Using solid works student edition for work

The main website was kinda ambiguous here is what it said

The software is essentially functionally identical, with one major exception. Institutional licenses and commercial licenses are subscription-based. That is, they can be renewed on an annual basis, and upgraded. The SolidWorks Student Edition is a 24-month, limited-term-use license, which means the software will expire twenty four months after registration. It cannot be renewed or upgraded. The SolidWorks Student Edition has a different registration and installation procedure designed for student users, as well as a soft-lock and other features that make this product unsuitable for institutional or commercial use.

its claims it is only unsuitable. does this mean i can still use it for work?

for eligibility it also says

SolidWorks Student Edition purchase eligibility

The SolidWorks Student Edition is available to degree-seeking students or full-time faculty members using the software for personal learning or academic purposes.

A “degree-seeking student” is defined as a student who can confirm enrollment in a degree-granting program, or who can confirm full-time enrollment in a certificate-granting program. Do not purchase this software if you’re not a degree-seeking student or a full-time faculty member. Commercial and institutional use is prohibited.

i am currently a college student and i see using this software at work will let me to see how this really works. (and educational experience)

please respond

While it may not explicitly say it, you should not use a student version of any software for a commercial venture. Student versions are cheap or free because the companies want you to learn the software so when you go out and get a job you have a bias, the intention is not to give students a version which they can use to generate funds. As tempting as it may be, if you plan on doing freelance design then you need a full version of the software.

“Commercial and institutional use is prohibited.”

This line more than likely prohibits you from doing so. This is unless you happen to work for a school and you happen to be teaching students. Basically if you are going to make money with their product you have to pay for a full license.

Of course, I am NOT a lawyer so your mileage may vary.
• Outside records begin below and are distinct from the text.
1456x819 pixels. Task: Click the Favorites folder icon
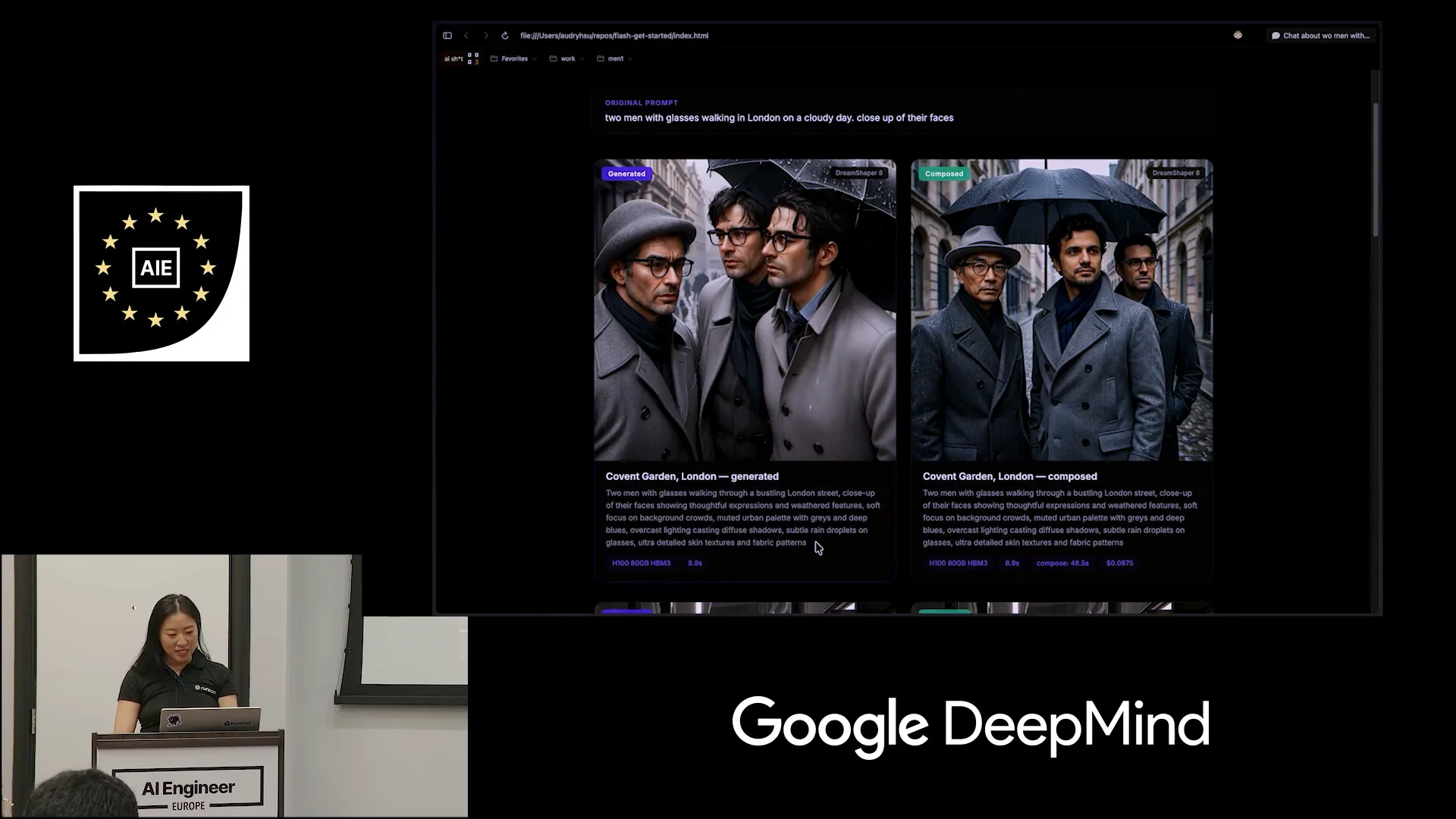pyautogui.click(x=494, y=58)
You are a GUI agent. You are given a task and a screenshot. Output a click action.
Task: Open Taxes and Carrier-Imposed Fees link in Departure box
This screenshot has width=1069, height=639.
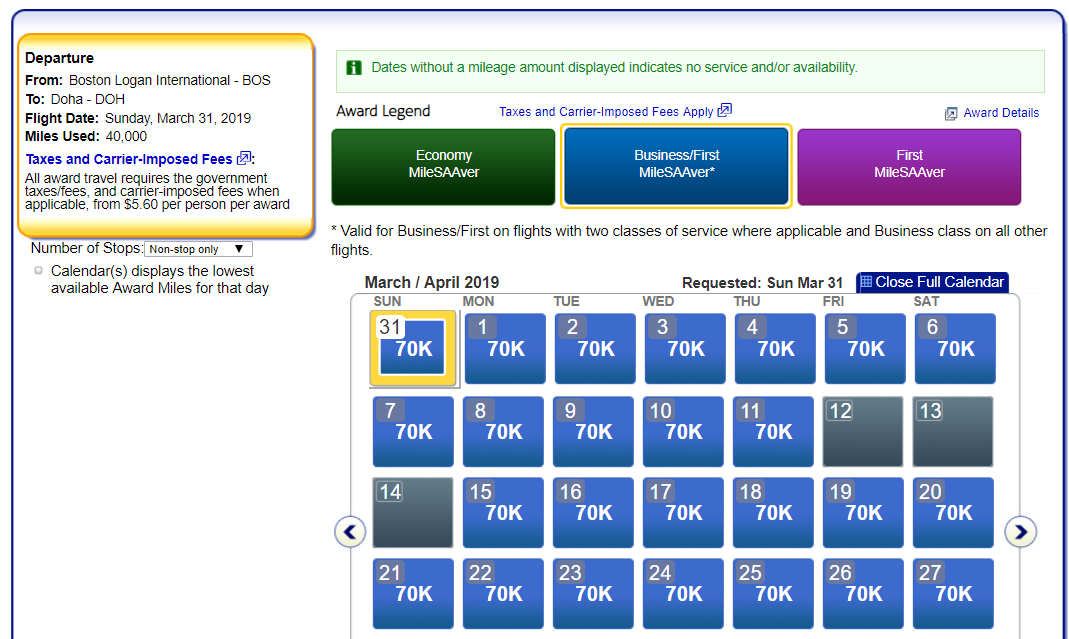tap(129, 159)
Depends. If you use it at work, but not for anything to do with work but instead just to learn how to use it, probably OK. That’s what I did: Used it while AT work, but on my own time (and with work’s permission) to design a hypotherical wheel/motor assembly for a robot I was thinking of. MY company has nothing to do with robots, and the design wasn’t used for anything but my education.
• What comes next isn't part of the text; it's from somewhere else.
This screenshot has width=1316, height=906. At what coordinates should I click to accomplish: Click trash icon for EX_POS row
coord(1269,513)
The idea was to show the boss how valuable it was and get them to buy a license. Didn’t work out, but not because I didn’t try.

Now, in your case Tri-Lam, if what you design has ANYthing to do with work, then you should not use the software like that. And if you have any doubt, then better you don’t.

I am also not a lawyer, and my opinion is completely worthless. If you want an opinion that matters, contact Solidworks and ask them. They’ll be happy you called, honest.

Now, the odds of you getting sued are admittedly slim. However, if it were to go to court, they would definitely win. Regardless of your reasoning, you would end up paying for it. I would suggest against it and would consider one of the free online drafting software. I’ve heard there is one that is quite similar to Solidworks.

They would have to prove that there was a contract made, and that you broke it, and that they suffered damages. That’s not a definite win.

It would mean proving that the end-user licence agreement is enforceable (these are controversial for several reasons, not the least of which being that they often can’t prove that you personally and knowingly agreed to it), and showing that your use of it diminished SolidWorks expected revenues (or harmed them in some other way).

For example, it would potentially be a defence to demonstrate that your use of the software did not harm SolidWorks because there was no direct commercial purpose to your use of it—basically, what Don did. If there’s no harm, a tort action can’t be sustained.

Pragmatically, I suspect that SolidWorks isn’t interested in providing full support for the (inexpensive) educational versions, and doesn’t want to be responsible in any way for the results of software that is unable to accept the patches that it provides for regular customers. (They would be open to the allegation that they were negligent, for offering software with known flaws, despite the existence of a resolution.) But they’re still out to sell (or rent) software to people, and they understand fully well that this is an investment toward future sales. It’s in their business interests not to mess with you personally.

The workplace, however, might be another story. If they make a habit of using SolidWorks’ educational software for non-educational purposes, the lawyers might be summoned.

Basically, there’s a difference between what is not permitted by the licence, and what SolidWorks will likely tolerate. It’s up to you to decide whether you feel that overstepping the licence terms in a particular way still yields an equitable outcome, and also, whether you can (and want to) assume additional liability (however small the amount) on behalf of yourself and your company.

The student edition of SolidWorks is unsuitable for commercial use because files include a watermark, soft lock, etc. It’s intended for students to learn with, and is missing a lot of the more advanced tools. If you intended to use the software for commercial purposes, i.e. work that generates income, you’ll need to buy a full commercial license.

But using it at your job for personal and evaluation reasons doesn’t actually consititute commercial use, and unless your boss is trying to get you to use the software to do actual office work, there’s no need to worry.